Menurut Wakil Ketua Umum Asosiasi Pengusaha Indonesia Shinta Widjaja Kamdani, di tengah keuntungan yang dibawa RCEP, Indonesia harus memacu diri lebih produktif dan kompetitif. Pemerintah dan pelaku usaha yang agresif dan cepat melakukan penyesuaian struktural akan lebih berpeluang memanfaatkan RCEP. Penyesuaian yang dimaksud adalah pembenahan birokrasi dan kebijakan yang konsisten sampai level teknis.
Buka peluang
Sebelumnya, Menteri Perdagangan Agus Suparmanto meyakini, keterlibatan Indonesia dalam RCEP tidak akan menimbulkan banjir produk impor. Negara-negara ASEAN yang terlibat sepakat untuk menciptakan keseimbangan dagang (trade balance).

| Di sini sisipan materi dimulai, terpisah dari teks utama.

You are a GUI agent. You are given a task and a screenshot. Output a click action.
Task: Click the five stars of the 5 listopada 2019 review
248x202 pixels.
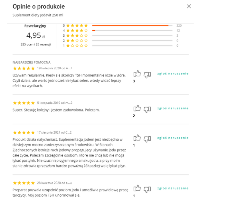24,103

”Ini sebenarnya positif karena negara ASEAN berkomitmen menjamin pergerakan komoditas yang sudah diatur. RCEP tidak akan menyebabkan banjir impor. Impor kita tetap selektif khusus untuk mendapatkan bahan baku dari regional.,” kata Agus.

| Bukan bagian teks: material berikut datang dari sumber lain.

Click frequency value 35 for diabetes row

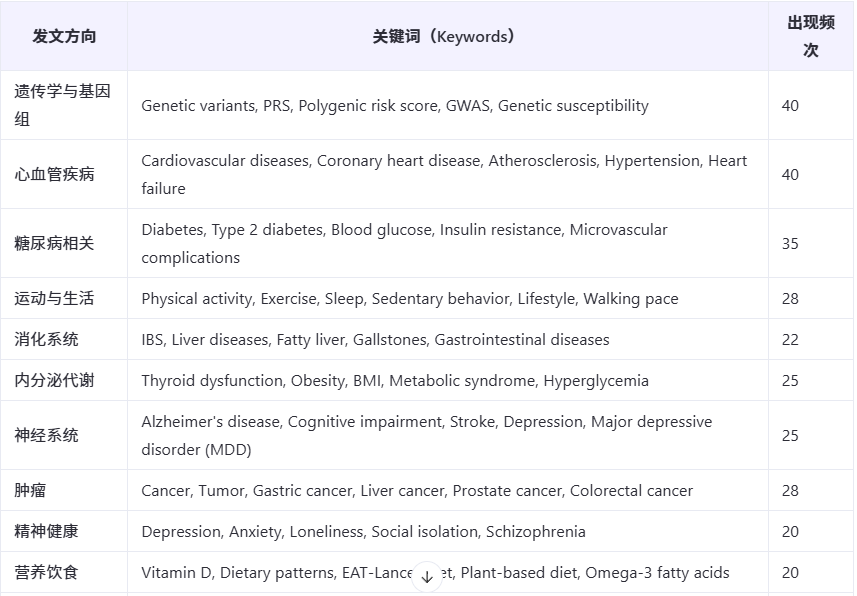pyautogui.click(x=790, y=243)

Direktur Jenderal Perundingan Perdagangan Internasional Kementerian Perdagangan Iman Pambagyo mengatakan, semua negara RCEP mengalami ancaman impor. Namun, hal itu tak dilihat sebagai kerugian, tetapi peluang untuk meningkatkan ekspor sebesar-besarnya. Impor juga masih dibutuhkan untuk mendatangkan bahan baku yang akhirnya bisa mendorong kinerja ekspor Indonesia.
RCEP, yang ditandatangani pada Minggu (15/11/2020) melibatkan 10 negara ASEAN serta China, Korea Selatan, Jepang, Australia, dan Selandia Baru. Organisasi Perdagangan Dunia (WTO) menilai, RCEP sebagai perjanjian perdagangan terbesar di dunia. Ke-15 negara peserta RCEP menyumbang hingga 29,6 persen populasi penduduk global, 30,2 persen produk domestik bruto (PDB) global, serta 27,4 persen perdagangan global.
Terjemahan naskah perjanjian RCEP ditargetkan rampung dalam dua bulan sebelum ratifikasi. Terkait dengan proses ratifikasi, Indonesia for Global Justice (IGJ) mengingatkan DPR dan pemerintah untuk terlebih dulu melakukan analisis dampak yang komprehensif.
”Perjanjian yang komprehensif, seperti RCEP, memiliki konsekuensi isi aturan yang harus diadopsi dalam regulasi nasional dan ini akan berdampak terhadap menyempitnya ruang kebijakan negara dan kedaulatan negara untuk melindungi kepentingan rakyat,” ujar Direktur Eksekutif IGJ Rachmi Hertanti.
Semua pemangku kepentingan harus dilibatkan dalam proses pengambilan keputusan ratifikasi perjanjian RCEP, termasuk pengusaha skala kecil dan menengah.